Criatividade ou Alienação
Hoje tomamos conhecimento de que somente no ano de 2007 no Brasil foram vendidos 35 milhões de telefones celulares, sendo que quase 2 milhões apenas por ocasião do Natal, e que a maioria destas compras foram feitas por pessoas dirigidas pela propaganda que trocaram seus antigos aparelhos apenas em busca de uma luz piscante a mais. Estes fatos devem levar-nos a uma séria reflexão sobre a evolução da informática e das comunicações com o agravante de que estes mesmos consumidores ao fazerem os seus cadastros nas lojas, quando fornecem o número de seus CPFs podem constatar que os comerciantes já possuem todos seus dados pessoais, em um verdadeiro controle da privacidade das pessoas, como se a loja fosse uma sucursal da Receita Federal, mostrando que as nossas Leis, desde a Constituição Federal, passando pelo Código Civil e chegando até ao Código Penal, são letras mortas, o que é também reforçado pelo próprio governo federal quando apenas declara que um cidadão tem o seu imposto de renda na malha fina da Receita Federal, sem maiores informações, negando o elementar direito de saber de que se é acusado e o direito de defesa imediato. Outro fato grave é a corrida para a compra dos caríssimos conversores para a TV digital, por uma massa que age como zumbis, comandada pela mídia globalizada, obedecendo a um comando consumista em direção a uma tecnologia incipiente e não existente efetivamente. Esses fatos foram bem sintetizados por um cidadão da chamada terceira idade que ao se sentir ridicularizado por uma “moderninha” atendente de uma loja de informática, respondeu: É, você parece ser muito esperta para apertar estes botões coloridos, mas garanto que não sabe o valor da raiz cúbica de oito!

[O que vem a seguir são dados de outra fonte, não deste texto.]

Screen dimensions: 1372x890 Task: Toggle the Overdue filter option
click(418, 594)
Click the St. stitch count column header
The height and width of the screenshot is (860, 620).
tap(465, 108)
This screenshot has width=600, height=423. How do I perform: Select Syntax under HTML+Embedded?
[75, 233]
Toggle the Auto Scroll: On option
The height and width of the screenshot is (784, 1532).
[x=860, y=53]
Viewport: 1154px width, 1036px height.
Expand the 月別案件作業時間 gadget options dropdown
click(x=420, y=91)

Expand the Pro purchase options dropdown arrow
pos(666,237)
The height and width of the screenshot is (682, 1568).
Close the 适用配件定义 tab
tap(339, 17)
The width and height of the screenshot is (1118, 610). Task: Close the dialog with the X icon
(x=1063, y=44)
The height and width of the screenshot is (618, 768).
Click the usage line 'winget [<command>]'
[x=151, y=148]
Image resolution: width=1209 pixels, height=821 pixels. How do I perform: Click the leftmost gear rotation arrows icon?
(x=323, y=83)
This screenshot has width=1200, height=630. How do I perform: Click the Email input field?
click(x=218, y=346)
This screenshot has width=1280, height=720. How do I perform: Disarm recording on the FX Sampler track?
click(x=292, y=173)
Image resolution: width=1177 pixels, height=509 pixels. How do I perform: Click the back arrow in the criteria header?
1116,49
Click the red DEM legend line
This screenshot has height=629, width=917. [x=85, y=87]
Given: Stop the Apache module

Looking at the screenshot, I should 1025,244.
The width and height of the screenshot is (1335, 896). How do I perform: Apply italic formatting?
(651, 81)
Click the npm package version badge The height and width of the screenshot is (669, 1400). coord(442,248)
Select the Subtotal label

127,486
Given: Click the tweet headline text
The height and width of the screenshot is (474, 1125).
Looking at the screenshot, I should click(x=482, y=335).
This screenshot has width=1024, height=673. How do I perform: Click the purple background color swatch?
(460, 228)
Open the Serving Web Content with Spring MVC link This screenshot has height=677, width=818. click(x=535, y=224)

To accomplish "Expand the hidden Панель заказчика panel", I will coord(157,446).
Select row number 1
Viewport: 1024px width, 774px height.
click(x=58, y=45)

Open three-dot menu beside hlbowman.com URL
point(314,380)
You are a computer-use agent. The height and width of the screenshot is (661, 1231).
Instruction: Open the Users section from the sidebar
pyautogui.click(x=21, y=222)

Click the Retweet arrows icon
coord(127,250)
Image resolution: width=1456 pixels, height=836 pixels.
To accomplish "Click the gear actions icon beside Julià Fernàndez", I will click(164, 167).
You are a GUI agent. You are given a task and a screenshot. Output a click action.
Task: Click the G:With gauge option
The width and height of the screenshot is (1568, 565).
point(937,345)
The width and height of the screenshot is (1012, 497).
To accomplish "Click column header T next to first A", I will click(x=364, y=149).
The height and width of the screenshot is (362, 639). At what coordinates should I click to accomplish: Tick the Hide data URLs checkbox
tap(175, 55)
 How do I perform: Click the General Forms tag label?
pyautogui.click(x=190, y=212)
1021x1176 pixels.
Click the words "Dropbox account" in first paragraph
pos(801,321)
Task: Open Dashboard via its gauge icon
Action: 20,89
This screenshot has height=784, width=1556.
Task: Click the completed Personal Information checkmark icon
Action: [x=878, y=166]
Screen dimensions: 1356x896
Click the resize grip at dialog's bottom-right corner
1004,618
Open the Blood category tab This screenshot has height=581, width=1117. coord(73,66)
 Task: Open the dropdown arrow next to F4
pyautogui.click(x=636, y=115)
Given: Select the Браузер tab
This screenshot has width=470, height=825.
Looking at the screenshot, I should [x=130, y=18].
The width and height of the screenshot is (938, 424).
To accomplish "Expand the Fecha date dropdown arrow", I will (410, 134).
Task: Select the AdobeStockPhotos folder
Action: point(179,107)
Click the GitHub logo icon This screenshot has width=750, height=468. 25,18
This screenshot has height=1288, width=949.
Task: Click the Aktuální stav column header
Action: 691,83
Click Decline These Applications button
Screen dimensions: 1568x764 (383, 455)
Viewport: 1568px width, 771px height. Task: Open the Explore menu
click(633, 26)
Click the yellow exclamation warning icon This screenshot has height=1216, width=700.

O perigo, portanto, do mundo informatizado é a geração de toda uma geração de analfabetos, sem raciocínio lógico, domínio da escrita, mas exímios apertadores de botões, que se consideram muito valorizados quando espalham informações de qualidade duvidosa pela Internet, tal qual aquele maníaco que escreve impropérios nas paredes dos lavatórios, protegido pelo anonimato dos banheiros públicos.

O bom uso das facilidades da informatização só será efetivo para um povo alfabetizado com conhecimentos de matemática, ciências, domínio da escrita e uma visão social. Caso contrário teremos uma mera carneirada, bem ao gosto dos políticos desonestos e dos mistificadores religiosos dos dias de hoje.
(Teócrito Abritta é físico, escritor e colunista do jornal eletrônico Montbläat (www.montblaat.com.br).